Stored items
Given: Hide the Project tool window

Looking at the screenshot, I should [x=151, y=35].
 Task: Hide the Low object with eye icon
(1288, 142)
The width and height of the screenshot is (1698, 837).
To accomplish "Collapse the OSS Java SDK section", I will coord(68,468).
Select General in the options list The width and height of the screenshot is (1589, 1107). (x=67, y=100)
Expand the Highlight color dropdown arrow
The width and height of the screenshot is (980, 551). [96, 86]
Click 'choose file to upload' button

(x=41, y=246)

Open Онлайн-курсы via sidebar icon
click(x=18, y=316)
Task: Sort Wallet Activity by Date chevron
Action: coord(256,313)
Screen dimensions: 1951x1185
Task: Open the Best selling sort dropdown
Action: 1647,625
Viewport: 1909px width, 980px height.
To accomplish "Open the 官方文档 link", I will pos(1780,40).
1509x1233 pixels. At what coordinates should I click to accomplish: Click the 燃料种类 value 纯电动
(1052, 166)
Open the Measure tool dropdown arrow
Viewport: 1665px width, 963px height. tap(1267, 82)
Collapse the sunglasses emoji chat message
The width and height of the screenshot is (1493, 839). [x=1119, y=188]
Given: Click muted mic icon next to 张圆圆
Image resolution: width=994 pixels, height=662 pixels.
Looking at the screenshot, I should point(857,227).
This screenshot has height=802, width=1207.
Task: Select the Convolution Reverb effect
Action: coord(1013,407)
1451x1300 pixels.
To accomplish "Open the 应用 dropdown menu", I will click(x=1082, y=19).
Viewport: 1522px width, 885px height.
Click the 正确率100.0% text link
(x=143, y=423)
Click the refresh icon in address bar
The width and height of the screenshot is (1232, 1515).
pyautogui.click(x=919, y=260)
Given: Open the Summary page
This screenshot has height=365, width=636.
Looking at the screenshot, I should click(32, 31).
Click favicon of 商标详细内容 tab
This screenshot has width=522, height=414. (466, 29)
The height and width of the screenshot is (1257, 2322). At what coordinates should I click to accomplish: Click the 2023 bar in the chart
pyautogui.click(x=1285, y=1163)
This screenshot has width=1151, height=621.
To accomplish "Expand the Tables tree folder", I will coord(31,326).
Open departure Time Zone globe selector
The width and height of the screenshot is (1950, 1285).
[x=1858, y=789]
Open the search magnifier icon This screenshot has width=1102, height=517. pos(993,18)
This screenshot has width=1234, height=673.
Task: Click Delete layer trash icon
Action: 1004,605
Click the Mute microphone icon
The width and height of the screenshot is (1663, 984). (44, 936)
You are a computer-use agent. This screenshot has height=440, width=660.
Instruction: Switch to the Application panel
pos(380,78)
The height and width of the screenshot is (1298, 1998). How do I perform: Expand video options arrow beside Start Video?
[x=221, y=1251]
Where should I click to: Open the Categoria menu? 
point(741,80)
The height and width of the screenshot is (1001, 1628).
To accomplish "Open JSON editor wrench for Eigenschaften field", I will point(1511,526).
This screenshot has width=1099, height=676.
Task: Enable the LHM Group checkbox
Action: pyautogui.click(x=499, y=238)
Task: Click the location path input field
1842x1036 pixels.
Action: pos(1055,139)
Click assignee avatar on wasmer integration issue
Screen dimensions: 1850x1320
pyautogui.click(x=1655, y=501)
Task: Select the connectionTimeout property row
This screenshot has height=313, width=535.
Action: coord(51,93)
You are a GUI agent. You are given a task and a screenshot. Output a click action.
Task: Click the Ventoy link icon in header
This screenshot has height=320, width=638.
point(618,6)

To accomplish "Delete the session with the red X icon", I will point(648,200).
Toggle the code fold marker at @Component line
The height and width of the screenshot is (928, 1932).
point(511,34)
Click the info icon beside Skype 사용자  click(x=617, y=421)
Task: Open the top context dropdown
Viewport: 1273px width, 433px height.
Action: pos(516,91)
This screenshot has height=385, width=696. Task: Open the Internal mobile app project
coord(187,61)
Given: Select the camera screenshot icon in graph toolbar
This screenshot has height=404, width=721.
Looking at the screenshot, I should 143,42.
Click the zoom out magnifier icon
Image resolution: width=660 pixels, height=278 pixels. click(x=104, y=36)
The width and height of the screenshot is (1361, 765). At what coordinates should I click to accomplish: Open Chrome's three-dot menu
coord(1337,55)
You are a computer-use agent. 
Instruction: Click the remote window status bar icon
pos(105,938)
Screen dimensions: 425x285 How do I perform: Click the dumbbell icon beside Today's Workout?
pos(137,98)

## How to complete this task
Please copy exactly the lines from the first line of the records above through the line containing "This screenshot has width=1151, height=621.", including both, and nothing more.

## The completed task
Given: Hide the Project tool window

Looking at the screenshot, I should [x=151, y=35].
 Task: Hide the Low object with eye icon
(1288, 142)
The width and height of the screenshot is (1698, 837).
To accomplish "Collapse the OSS Java SDK section", I will coord(68,468).
Select General in the options list The width and height of the screenshot is (1589, 1107). (x=67, y=100)
Expand the Highlight color dropdown arrow
The width and height of the screenshot is (980, 551). [96, 86]
Click 'choose file to upload' button

(x=41, y=246)

Open Онлайн-курсы via sidebar icon
click(x=18, y=316)
Task: Sort Wallet Activity by Date chevron
Action: coord(256,313)
Screen dimensions: 1951x1185
Task: Open the Best selling sort dropdown
Action: 1647,625
Viewport: 1909px width, 980px height.
To accomplish "Open the 官方文档 link", I will pos(1780,40).
1509x1233 pixels. At what coordinates should I click to accomplish: Click the 燃料种类 value 纯电动
(1052, 166)
Open the Measure tool dropdown arrow
Viewport: 1665px width, 963px height. tap(1267, 82)
Collapse the sunglasses emoji chat message
The width and height of the screenshot is (1493, 839). [x=1119, y=188]
Given: Click muted mic icon next to 张圆圆
Image resolution: width=994 pixels, height=662 pixels.
Looking at the screenshot, I should point(857,227).
This screenshot has height=802, width=1207.
Task: Select the Convolution Reverb effect
Action: coord(1013,407)
1451x1300 pixels.
To accomplish "Open the 应用 dropdown menu", I will click(x=1082, y=19).
Viewport: 1522px width, 885px height.
Click the 正确率100.0% text link
(x=143, y=423)
Click the refresh icon in address bar
The width and height of the screenshot is (1232, 1515).
pyautogui.click(x=919, y=260)
Given: Open the Summary page
This screenshot has height=365, width=636.
Looking at the screenshot, I should click(32, 31).
Click favicon of 商标详细内容 tab
This screenshot has width=522, height=414. (466, 29)
The height and width of the screenshot is (1257, 2322). At what coordinates should I click to accomplish: Click the 2023 bar in the chart
pyautogui.click(x=1285, y=1163)
This screenshot has width=1151, height=621.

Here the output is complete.